There’s a story that Kathy Griffin tells near the beginning of her new book, Kathy Griffin’s Celebrity Run-Ins: My A-Z Index, about being at one of Drew Barrymore’s parties, years ago. All kinds of celebrities were there. And Kathy was excited to be asked to come, but also a little nervous, because she talks sh-t about celebrities when she’s performing, and she wondered about whether or not any material she gathered from the event would be usable. At some point in the night, Drew and Kathy eventually talked. Drew told Kathy she was happy she could be there. And Kathy told Drew that she was surprised that she was allowed to be there, “around all these celebrities”. Drew replied back:
“Look, we should have dinner. I love you! This is a big party, but I have these eight-person dinner parties and I’d love for you to come. We hate all the same people!”

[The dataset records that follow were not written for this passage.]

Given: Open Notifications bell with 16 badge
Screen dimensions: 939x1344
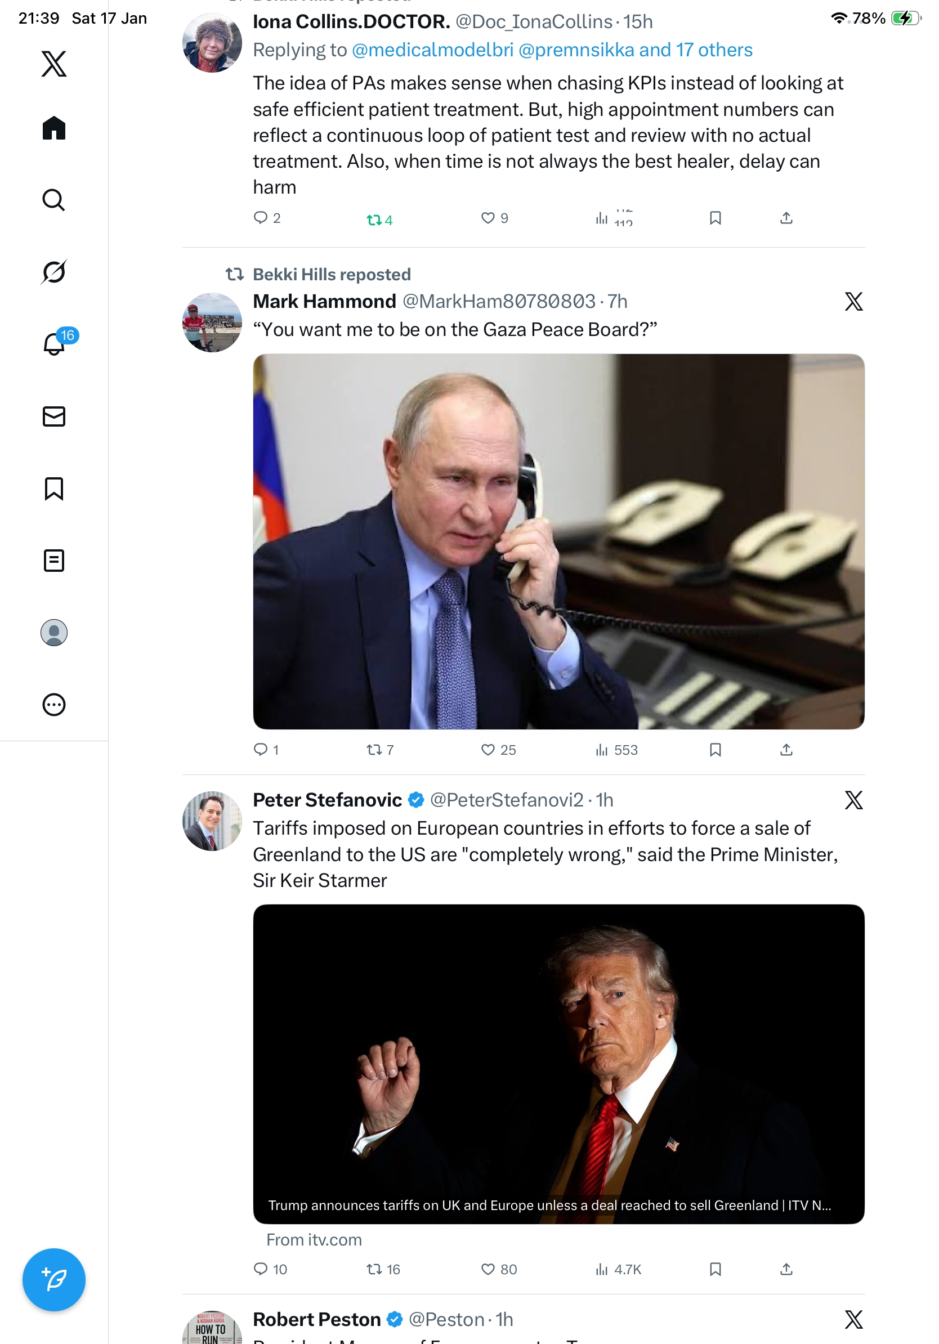Looking at the screenshot, I should 54,344.
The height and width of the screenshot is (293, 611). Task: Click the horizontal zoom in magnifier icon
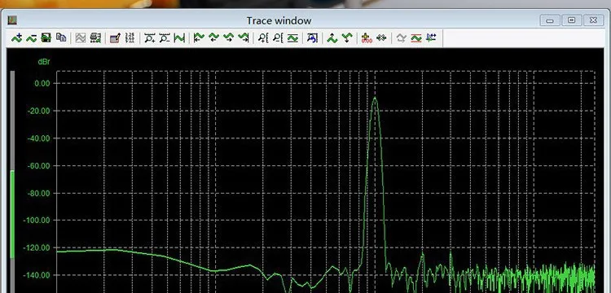150,37
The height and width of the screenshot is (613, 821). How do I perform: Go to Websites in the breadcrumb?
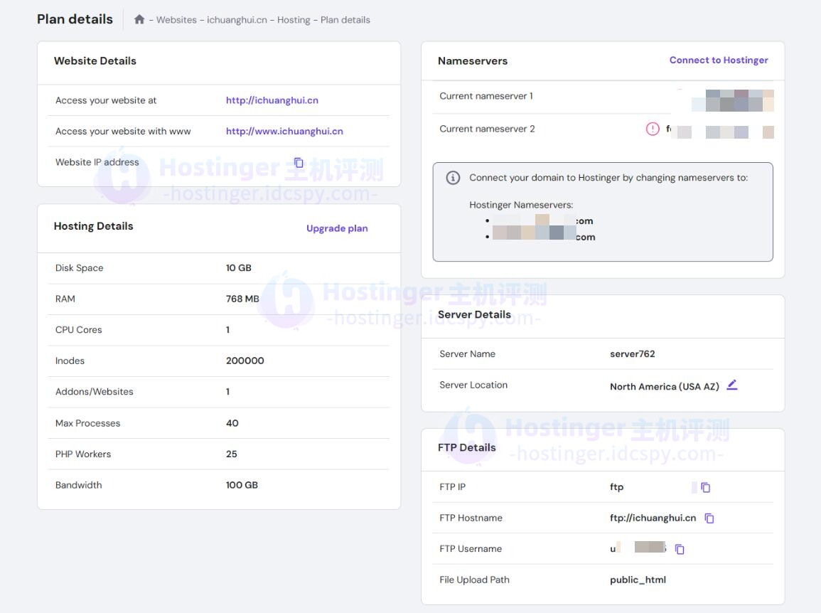(x=176, y=20)
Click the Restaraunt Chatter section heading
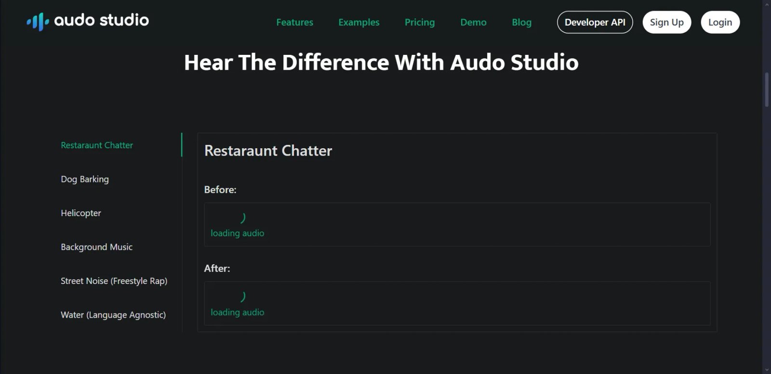The height and width of the screenshot is (374, 771). pyautogui.click(x=268, y=151)
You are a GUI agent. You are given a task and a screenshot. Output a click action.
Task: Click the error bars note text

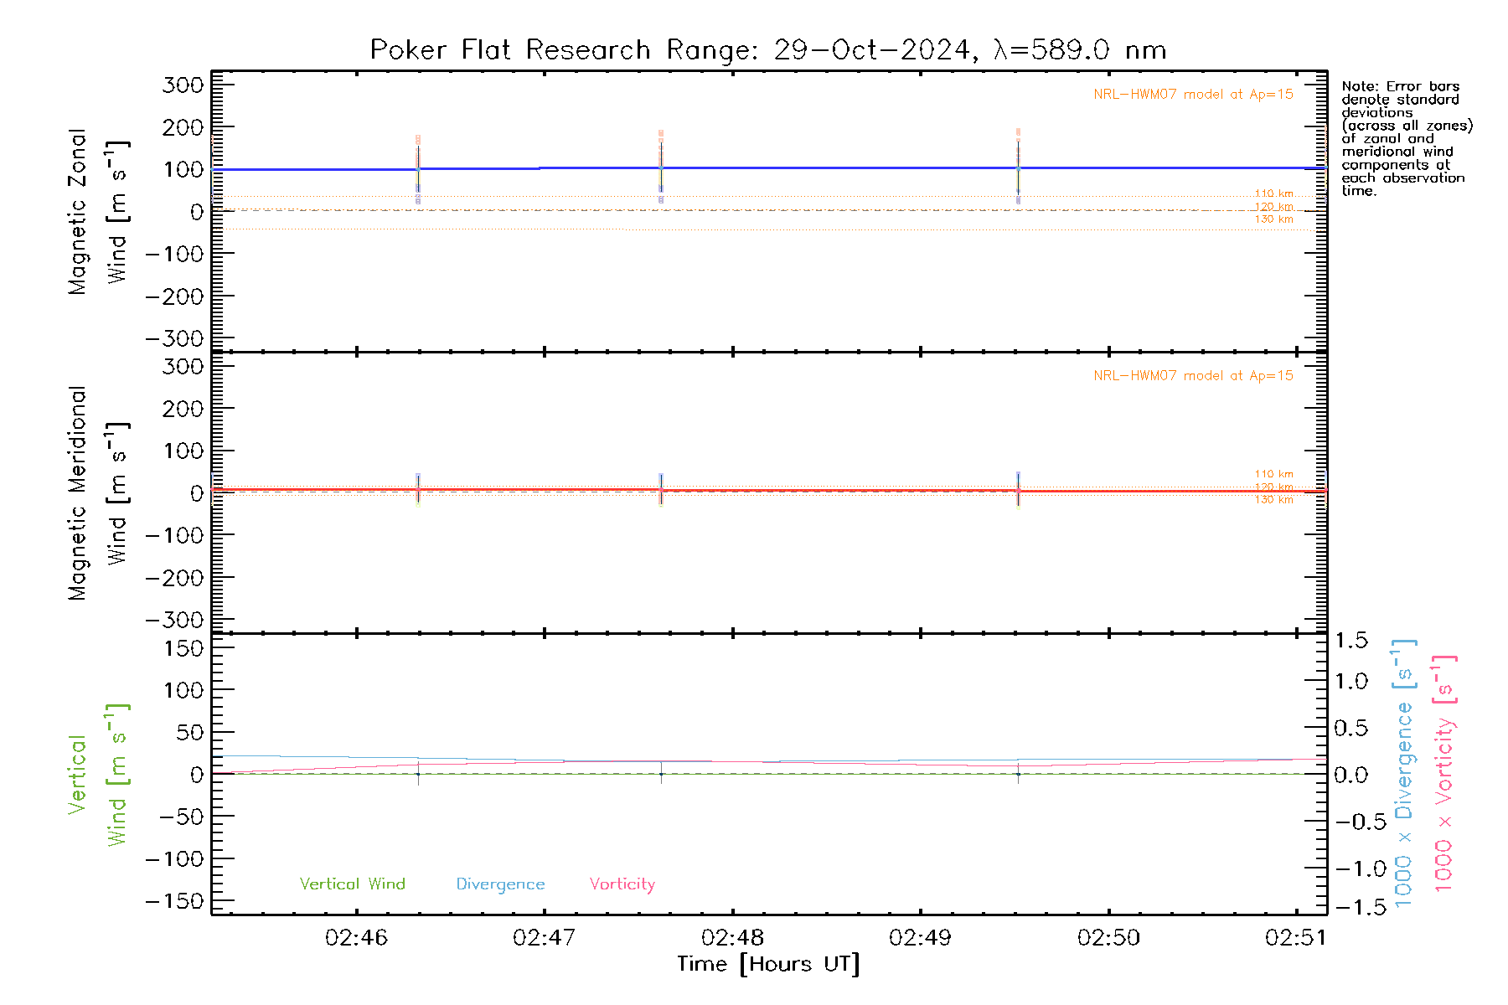[1406, 138]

Drew never elaborated on the list of people they all hate. And Kathy never ended up getting asked to one of those dinner parties. She ends that anecdote by saying it’s probably for the best. Because Kathy doesn’t observe the celebrity code of secrecy. Like I’ve said so many times, celebrities complain about gossip, but they are the BIGGEST gossips. And the gossip they exchange about each other is way worse than the gossip we exchange on the internet. Actually, no wait, the gossip we exchange on the internet often comes from the gossip they exchange about each other.
As for the gossip that Kathy exchanges in her book, a lot of it is good gossip about the people she admires. (Jane Fonda made her “the worst quesadilla of (her) life. And (she) was never so happy to eat it.) And she also finds nice things to say about people who are assholes. Like she actually has nice things to say about Sean Penn because at an event one time she told him his hair looked like sh-t and harassed him so hard to fix it he shouted her out from the stage and got a good laugh out of it. But when she can’t find nice things to say about people, well, she says sh-tty things about them. Like Demi Lovato who she calls out for being a hypocrite because, according to Kathy, she advocates against online bullying but incited her fans to bully Kathy online. And Ashton Kutcher who is such a dick he wouldn’t speak to Kathy…when they were hosting an event together! Kathy recommends to the reader to look up photos from the event to prove her point. Here’s a photo. It proves her point:
Other people on Kathy’s sh-t list include Jon Hamm, Ellen DeGeneres, and Gwyneth Paltrow. Oh and Harry Styles. Actually not Harry Styles. She seems quite fond of Harry Styles. Harry Styles wasn’t at all a prick to Kathy, he just… kinda embarrassed himself. Kathy was seated next to Harry at an Eagles concert. She went backstage after the show and was hanging out with her friends, Tom Hanks and Rita Wilson. While she and Tom were talking, Harry, who was “allegedly very, very wasted” came into the room and immediately approached Tom. Here’s the excerpt:
Harry: Re-membah when you wuz savin’ Private Ryan and had to bring ‘im back to ‘is mum? Re-membah?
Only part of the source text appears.